ABOUT THIS EXERCISE — Here is the task for the records below: repeat exactly the lines from the one with "Viewport: 1008px width, 1181px height." to the one with "Task: Select the ASP.NET category", both included, and nothing else.

Stored data:

-- Opening Marker --

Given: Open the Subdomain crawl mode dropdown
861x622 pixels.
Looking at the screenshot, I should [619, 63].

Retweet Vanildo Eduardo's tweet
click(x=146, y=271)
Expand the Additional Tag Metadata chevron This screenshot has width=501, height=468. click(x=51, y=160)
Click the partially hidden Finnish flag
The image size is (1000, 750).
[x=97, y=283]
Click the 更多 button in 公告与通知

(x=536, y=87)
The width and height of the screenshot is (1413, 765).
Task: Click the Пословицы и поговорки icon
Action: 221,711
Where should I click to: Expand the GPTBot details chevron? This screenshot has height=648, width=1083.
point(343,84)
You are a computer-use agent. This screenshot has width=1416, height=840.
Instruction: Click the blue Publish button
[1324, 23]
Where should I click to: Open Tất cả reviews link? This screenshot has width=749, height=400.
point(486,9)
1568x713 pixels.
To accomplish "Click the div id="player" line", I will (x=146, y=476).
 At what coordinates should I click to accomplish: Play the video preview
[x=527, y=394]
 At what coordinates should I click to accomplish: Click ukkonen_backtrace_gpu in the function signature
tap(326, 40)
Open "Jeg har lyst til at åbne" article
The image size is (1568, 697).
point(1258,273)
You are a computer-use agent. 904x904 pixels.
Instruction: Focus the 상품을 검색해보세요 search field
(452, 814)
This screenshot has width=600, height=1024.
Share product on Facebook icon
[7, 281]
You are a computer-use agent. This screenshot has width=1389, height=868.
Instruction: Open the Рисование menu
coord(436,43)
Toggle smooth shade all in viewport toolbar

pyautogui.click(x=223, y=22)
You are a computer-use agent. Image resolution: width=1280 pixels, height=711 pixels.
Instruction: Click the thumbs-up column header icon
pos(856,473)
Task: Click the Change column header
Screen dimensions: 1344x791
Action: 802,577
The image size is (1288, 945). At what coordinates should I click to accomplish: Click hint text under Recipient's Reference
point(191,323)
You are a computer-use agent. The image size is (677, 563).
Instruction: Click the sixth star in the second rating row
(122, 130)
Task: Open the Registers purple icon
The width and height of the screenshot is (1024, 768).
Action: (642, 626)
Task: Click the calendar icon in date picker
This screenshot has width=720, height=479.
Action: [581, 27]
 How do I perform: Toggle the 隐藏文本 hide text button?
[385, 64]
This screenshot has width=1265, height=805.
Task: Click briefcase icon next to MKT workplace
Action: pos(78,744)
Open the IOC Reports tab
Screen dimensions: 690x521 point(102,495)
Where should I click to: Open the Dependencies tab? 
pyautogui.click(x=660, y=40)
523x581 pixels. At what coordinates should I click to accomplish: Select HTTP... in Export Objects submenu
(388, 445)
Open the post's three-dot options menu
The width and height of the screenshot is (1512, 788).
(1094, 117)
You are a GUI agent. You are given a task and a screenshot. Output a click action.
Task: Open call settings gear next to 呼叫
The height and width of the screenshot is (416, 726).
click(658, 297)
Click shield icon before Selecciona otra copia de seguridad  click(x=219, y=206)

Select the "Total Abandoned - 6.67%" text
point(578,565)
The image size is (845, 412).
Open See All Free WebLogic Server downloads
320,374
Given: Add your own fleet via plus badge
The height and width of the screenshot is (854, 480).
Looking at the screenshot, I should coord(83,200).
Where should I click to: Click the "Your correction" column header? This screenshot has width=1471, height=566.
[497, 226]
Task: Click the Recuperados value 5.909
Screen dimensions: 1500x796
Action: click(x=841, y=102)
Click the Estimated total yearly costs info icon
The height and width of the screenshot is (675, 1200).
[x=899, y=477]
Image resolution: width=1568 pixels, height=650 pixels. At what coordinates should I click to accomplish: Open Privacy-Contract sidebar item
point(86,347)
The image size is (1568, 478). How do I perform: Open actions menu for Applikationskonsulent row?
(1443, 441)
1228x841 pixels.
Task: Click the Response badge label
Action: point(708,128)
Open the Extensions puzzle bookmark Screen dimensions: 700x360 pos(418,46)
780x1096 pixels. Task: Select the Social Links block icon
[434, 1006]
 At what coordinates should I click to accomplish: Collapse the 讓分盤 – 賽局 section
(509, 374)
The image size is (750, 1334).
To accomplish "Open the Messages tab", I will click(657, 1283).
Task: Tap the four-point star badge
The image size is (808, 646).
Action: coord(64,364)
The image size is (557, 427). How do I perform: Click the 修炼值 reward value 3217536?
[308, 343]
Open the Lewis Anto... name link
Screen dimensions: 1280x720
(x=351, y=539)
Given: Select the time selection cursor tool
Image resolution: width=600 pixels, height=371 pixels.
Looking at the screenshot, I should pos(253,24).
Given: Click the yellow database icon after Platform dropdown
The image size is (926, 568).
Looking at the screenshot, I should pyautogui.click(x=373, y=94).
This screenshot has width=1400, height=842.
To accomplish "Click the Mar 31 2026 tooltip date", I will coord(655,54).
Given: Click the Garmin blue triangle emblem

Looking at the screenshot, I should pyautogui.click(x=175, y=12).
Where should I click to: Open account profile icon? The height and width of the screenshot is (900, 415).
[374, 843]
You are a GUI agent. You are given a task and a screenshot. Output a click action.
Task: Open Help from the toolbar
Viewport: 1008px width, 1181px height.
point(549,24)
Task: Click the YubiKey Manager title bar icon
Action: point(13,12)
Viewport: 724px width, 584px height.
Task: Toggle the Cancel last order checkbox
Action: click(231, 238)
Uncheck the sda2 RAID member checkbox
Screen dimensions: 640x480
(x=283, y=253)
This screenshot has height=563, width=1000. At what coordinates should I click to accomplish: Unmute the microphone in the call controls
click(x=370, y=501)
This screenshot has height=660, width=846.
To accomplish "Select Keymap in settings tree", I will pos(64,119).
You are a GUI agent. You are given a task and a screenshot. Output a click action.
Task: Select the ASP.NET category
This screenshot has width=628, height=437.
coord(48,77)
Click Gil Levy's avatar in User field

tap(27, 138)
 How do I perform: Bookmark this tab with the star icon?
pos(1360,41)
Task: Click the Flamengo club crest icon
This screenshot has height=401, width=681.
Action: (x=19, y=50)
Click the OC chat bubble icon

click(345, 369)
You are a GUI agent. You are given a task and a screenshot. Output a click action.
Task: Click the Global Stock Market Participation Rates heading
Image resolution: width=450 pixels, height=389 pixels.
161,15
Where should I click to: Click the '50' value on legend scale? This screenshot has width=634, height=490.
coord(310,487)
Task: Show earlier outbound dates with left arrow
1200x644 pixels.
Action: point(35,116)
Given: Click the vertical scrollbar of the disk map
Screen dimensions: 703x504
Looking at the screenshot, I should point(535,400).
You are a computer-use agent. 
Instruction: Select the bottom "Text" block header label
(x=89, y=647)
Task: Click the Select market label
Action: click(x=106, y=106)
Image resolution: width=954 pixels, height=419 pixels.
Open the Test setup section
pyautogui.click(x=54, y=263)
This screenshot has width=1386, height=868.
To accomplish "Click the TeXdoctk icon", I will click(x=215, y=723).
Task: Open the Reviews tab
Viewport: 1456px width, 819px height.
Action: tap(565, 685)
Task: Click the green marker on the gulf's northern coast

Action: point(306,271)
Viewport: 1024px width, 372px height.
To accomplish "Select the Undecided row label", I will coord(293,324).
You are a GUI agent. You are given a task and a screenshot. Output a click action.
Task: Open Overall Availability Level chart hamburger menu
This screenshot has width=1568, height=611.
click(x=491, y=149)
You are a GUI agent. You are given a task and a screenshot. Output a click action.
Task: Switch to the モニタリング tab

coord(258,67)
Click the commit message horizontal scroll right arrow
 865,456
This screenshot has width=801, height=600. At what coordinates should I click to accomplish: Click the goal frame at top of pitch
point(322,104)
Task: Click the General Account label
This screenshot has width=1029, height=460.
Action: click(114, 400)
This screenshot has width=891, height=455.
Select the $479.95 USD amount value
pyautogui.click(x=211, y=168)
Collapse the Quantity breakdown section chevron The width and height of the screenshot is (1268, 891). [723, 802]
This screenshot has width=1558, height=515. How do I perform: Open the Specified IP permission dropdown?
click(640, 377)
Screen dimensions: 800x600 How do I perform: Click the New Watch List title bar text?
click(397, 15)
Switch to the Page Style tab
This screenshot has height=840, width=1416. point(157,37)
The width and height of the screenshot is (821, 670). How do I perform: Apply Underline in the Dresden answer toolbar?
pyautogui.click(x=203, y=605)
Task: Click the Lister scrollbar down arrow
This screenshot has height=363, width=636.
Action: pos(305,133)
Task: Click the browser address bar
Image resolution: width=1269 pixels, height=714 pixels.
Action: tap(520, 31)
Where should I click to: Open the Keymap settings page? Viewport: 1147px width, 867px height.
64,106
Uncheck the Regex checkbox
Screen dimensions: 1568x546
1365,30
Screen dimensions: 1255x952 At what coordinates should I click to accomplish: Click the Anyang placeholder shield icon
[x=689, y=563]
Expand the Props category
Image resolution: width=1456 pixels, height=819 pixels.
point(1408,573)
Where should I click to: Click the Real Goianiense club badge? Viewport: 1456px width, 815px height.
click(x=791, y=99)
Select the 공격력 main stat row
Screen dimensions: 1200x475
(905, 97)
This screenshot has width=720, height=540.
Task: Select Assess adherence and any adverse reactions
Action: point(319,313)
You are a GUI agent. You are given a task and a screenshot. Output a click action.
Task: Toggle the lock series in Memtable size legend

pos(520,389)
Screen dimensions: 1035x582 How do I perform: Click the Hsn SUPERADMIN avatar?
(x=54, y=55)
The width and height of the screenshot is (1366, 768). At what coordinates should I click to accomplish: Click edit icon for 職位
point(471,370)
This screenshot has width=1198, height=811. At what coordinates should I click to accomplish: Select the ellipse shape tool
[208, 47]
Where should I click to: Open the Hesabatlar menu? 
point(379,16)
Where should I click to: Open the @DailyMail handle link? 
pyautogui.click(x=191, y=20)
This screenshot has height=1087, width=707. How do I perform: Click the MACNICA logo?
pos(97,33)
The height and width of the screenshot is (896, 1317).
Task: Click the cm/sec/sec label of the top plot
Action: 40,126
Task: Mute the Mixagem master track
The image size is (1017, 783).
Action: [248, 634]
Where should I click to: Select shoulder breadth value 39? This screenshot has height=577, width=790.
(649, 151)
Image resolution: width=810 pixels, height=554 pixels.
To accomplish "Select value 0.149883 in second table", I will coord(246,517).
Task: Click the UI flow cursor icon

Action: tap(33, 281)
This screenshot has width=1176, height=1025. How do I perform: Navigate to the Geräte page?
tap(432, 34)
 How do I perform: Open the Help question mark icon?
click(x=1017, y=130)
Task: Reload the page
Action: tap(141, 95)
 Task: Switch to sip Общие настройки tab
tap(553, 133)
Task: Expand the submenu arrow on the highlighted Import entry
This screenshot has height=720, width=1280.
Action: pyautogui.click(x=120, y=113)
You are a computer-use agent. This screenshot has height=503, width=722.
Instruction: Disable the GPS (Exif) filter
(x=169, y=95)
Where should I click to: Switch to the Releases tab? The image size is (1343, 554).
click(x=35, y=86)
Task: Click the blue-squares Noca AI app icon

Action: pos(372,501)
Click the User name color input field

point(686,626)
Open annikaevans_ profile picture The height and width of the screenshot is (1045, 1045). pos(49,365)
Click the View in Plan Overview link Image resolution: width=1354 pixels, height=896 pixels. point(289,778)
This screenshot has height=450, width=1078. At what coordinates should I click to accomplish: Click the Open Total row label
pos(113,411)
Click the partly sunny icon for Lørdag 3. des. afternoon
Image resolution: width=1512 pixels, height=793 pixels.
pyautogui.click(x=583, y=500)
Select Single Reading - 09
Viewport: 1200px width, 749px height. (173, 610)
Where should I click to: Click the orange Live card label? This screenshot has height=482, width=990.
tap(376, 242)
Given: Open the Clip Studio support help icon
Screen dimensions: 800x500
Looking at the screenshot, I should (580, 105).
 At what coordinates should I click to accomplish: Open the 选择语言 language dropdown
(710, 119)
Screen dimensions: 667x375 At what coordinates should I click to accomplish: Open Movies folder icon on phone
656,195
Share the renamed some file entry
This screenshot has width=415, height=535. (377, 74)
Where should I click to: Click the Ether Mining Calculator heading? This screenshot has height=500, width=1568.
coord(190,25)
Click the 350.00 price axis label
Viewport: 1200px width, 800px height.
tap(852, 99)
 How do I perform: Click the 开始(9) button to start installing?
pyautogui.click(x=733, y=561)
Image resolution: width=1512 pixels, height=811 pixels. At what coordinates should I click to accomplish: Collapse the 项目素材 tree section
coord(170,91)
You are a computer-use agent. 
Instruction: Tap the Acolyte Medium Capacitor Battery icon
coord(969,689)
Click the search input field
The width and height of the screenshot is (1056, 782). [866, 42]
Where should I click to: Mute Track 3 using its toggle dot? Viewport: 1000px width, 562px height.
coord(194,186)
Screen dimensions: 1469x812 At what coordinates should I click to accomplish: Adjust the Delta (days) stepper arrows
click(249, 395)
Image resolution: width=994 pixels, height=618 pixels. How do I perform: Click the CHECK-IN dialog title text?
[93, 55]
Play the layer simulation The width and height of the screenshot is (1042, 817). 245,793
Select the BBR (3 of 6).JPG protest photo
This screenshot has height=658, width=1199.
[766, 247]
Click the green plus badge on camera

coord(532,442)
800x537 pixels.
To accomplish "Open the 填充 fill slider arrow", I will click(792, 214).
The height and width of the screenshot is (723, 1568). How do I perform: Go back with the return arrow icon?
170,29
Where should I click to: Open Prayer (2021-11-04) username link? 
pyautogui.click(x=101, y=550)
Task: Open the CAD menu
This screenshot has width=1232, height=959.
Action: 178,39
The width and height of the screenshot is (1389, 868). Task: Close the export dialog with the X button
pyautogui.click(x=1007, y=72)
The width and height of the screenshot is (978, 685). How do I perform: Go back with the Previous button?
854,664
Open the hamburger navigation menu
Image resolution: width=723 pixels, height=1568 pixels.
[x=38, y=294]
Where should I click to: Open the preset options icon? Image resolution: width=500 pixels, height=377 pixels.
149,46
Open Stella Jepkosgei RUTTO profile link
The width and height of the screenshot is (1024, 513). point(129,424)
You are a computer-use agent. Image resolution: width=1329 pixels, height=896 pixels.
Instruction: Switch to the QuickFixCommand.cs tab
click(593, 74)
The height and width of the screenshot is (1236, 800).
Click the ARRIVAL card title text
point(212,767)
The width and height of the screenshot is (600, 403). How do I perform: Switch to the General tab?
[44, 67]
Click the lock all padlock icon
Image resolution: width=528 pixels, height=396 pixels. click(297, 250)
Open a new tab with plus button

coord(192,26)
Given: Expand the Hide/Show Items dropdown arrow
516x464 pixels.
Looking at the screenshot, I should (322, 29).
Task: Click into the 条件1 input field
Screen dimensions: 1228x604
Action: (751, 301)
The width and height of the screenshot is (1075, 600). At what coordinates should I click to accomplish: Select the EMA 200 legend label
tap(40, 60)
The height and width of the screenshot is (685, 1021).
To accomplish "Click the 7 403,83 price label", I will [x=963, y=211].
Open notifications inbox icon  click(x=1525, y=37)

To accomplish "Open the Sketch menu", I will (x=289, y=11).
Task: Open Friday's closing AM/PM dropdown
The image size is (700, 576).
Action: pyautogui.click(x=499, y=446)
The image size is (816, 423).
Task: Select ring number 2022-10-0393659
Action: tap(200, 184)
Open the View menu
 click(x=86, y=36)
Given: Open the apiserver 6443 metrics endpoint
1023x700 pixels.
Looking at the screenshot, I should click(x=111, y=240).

-- Closing Marker --

SOLUTION TO THE PROBLEM —
Viewport: 1008px width, 1181px height.
point(549,24)
Task: Click the YubiKey Manager title bar icon
Action: point(13,12)
Viewport: 724px width, 584px height.
Task: Toggle the Cancel last order checkbox
Action: click(231, 238)
Uncheck the sda2 RAID member checkbox
Screen dimensions: 640x480
(x=283, y=253)
This screenshot has height=563, width=1000. At what coordinates should I click to accomplish: Unmute the microphone in the call controls
click(x=370, y=501)
This screenshot has height=660, width=846.
To accomplish "Select Keymap in settings tree", I will pos(64,119).
You are a GUI agent. You are given a task and a screenshot. Output a click action.
Task: Select the ASP.NET category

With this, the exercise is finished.